### WORK TO COMPLETE
Filter the material below so that only lines containing "agent" remain.
..........
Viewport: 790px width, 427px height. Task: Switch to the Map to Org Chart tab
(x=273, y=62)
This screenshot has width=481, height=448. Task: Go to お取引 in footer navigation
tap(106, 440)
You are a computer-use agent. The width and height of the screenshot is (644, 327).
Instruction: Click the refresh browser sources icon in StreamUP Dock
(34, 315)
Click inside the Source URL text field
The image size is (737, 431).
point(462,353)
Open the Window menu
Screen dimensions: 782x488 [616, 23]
..........
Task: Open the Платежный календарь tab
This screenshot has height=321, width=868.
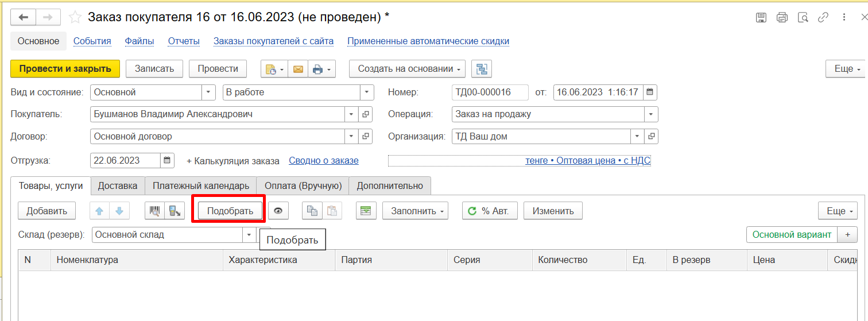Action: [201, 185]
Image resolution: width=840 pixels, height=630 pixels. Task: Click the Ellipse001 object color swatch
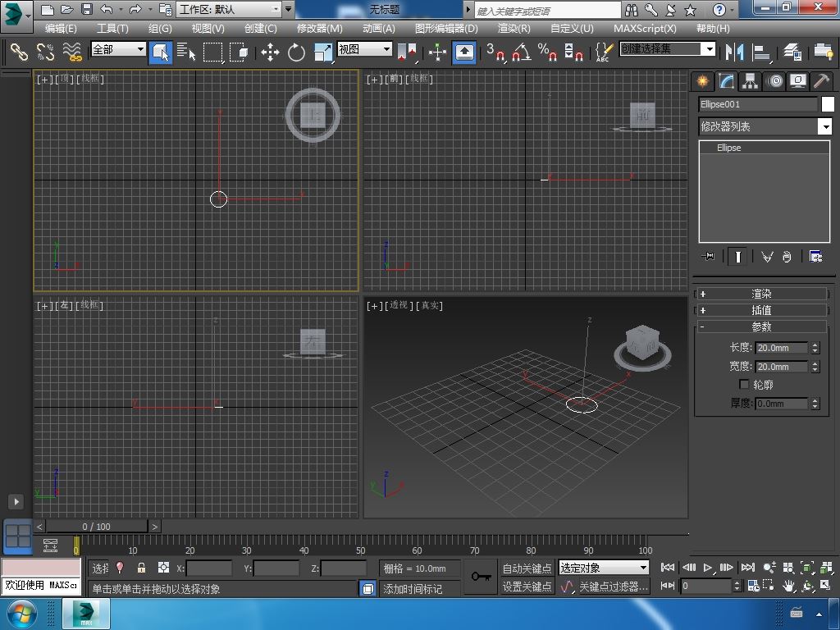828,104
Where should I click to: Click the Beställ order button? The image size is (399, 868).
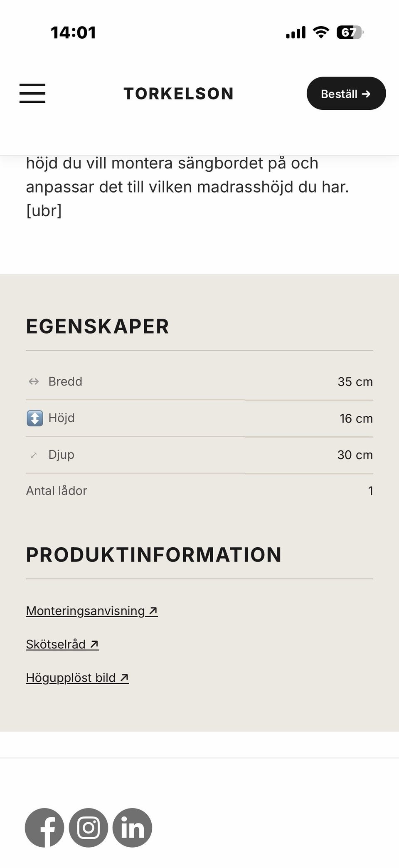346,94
..........
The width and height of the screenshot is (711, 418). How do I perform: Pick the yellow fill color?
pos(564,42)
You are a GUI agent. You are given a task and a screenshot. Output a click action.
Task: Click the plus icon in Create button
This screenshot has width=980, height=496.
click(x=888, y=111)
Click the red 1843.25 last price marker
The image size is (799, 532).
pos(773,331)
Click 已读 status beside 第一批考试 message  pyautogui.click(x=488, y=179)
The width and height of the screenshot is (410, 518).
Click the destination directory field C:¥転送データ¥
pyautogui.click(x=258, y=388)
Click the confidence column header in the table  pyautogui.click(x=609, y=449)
..........
### FINAL ANSWER
You are a computer-use agent. The width and height of the screenshot is (644, 327).
You are a GUI agent. You are given a task and a screenshot. Output a click action.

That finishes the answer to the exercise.